For nearly an hour she kept on, picking her way through the thick undergrowth, and climbing over fallen trees and heaps of the debris of the storm which was scattered through the length and breadth of the forest. It was beginning to grow dark, and the cold November rain kept falling slowly and steadily. The sky was overcast with black clouds. Vinnie felt that she made but slow progress, hasten as she might. The night, when it came, would be very dark, and she dreaded lest it might overtake her before she reached home.
With wildly beating heart she pressed on; and soon the landmarks began to grow familiar to her. She was weary and almost heartsick; but she began to feel more hopeful. Things along her way looked more and more as though she had seen them before every minute. Was she nearing the cabin? She thought so.
She had kept a sharp look-out for the clearing that her father had made around their forest-home, but she could see nothing to remind her of it.
She kept on bravely, though, never doubting one minute that she would catch a glimpse of the cabin through the trees the next.
The trees on either hand appeared familiar. She was feeling really hopeful now.
“I’ll be there in a few moments, I’m sure,” she said to herself as cheerily as she could. “That old crooked sycamore there looks like an old acquaintance! The clearing must be just ahead!”
She pressed onward quite hopefully now; and, five minutes later, she found herself—just where she had started from an hour before. There was the rock that she had tried in vain to move, and the great tree behind whose sturdy trunk she had found a partial shelter from the storm!
She staggered back, clutching at a bush for support.
“My God!” she moaned, “I am lost!”
She sunk down on the wet earth almost despairfully.
Then her old brave spirit reasserted itself.
“What a poor miserable little coward I am!” she exclaimed, almost angry with herself. “What can I do that is more likely to get me out of my trouble than to try again?”
It was growing dark very fast now and the cold rain was falling as slowly and monotonously as ever; but she would not allow herself to think of either the coming night or the drizzling rain—and she set out for home a second time quite bravely.
It was no desirable task that she had before her, and she did not look upon her weary walk as a mere pleasure trip, by any means. Still that bold, hopeful spirit that had borne her up through her adventures with the chief that afternoon was with her now; and she was far from being despondent.

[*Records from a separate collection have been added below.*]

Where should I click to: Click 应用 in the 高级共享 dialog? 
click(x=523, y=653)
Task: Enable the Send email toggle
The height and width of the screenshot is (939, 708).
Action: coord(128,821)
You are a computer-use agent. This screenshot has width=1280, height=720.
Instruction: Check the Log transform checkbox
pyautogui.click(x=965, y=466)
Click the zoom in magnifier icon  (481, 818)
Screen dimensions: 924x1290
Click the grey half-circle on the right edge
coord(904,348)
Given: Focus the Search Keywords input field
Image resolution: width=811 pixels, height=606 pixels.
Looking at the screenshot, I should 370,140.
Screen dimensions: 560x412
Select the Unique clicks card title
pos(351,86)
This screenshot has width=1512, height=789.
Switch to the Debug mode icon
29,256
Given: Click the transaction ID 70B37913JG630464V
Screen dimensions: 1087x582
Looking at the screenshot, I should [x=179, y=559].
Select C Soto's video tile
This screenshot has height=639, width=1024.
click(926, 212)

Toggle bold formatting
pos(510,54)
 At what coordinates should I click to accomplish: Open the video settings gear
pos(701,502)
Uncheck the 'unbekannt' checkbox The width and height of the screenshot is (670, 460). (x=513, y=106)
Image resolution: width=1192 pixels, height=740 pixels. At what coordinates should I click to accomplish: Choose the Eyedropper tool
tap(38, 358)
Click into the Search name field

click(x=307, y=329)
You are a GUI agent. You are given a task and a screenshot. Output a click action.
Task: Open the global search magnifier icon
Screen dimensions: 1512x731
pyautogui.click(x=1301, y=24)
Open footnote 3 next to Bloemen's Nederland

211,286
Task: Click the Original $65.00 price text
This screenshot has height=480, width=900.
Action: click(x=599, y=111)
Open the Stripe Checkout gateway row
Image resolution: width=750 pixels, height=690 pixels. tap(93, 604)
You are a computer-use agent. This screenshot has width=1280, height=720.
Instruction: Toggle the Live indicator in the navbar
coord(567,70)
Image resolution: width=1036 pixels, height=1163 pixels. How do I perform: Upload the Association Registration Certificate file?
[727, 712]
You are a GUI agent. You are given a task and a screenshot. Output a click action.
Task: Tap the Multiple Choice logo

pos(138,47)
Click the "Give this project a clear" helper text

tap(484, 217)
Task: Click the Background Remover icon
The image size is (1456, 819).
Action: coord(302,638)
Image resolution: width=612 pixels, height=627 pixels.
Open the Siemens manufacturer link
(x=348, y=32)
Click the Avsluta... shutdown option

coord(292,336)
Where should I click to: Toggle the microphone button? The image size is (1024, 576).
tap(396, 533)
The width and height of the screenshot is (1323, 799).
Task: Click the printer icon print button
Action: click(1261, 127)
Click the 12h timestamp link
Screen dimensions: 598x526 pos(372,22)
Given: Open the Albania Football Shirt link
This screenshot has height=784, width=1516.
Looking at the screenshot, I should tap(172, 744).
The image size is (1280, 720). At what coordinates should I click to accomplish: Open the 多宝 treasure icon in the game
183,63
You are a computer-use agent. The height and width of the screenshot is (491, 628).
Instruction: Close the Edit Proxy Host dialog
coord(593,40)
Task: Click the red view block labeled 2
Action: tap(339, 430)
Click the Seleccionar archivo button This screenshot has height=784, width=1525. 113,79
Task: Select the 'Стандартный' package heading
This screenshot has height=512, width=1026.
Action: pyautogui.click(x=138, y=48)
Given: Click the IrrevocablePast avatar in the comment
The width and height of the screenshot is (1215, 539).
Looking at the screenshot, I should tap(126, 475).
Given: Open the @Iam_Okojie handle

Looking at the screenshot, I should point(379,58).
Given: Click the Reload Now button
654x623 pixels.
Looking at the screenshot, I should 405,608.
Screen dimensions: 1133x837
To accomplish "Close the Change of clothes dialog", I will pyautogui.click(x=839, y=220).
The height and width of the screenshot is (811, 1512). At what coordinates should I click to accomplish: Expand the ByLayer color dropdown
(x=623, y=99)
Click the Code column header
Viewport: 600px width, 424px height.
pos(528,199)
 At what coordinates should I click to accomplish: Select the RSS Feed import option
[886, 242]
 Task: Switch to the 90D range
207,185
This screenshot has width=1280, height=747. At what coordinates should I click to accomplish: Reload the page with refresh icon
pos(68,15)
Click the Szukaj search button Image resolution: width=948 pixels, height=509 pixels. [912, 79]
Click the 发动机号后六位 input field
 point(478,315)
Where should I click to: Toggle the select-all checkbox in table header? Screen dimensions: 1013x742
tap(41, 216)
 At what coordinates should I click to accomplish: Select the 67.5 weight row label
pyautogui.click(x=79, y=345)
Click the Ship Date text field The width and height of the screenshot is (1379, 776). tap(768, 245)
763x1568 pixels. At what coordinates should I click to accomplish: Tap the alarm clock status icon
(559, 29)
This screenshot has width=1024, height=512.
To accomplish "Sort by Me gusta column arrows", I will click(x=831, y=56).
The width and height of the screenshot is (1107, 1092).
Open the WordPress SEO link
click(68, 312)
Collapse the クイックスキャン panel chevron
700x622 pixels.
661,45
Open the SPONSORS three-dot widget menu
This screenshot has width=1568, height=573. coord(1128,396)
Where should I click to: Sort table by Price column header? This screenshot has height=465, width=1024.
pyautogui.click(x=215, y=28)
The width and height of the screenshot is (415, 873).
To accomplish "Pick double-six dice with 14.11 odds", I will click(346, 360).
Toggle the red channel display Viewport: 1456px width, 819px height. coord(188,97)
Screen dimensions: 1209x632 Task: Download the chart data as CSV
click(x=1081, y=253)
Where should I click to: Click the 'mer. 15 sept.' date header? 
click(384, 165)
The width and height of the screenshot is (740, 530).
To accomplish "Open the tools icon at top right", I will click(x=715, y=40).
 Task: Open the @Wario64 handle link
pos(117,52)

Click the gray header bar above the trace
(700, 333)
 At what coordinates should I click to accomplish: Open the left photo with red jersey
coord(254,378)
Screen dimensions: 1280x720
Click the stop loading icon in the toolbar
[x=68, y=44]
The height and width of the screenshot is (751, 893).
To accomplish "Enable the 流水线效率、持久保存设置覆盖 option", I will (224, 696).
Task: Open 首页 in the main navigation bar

“If I try, and keep trying,” she mused, as she hurried on, “I may reach home in safety by-and-by; and if I am really lost and must stay in the forest, I suppose there is very little choice in sleeping-places. So, upon the whole, I think I had better keep traveling about as long as I can. I will try and not get faint-hearted again, anyway.”
In twenty minutes it was dark as Erebus!
Still the girl pressed bravely forward through the night. She could no longer see with any certainty. Keeping any specific course was out of the question; and it was with great difficulty that she kept her feet, at times, among the fallen trees and tangled undergrowth. But she tried to keep a bold heart.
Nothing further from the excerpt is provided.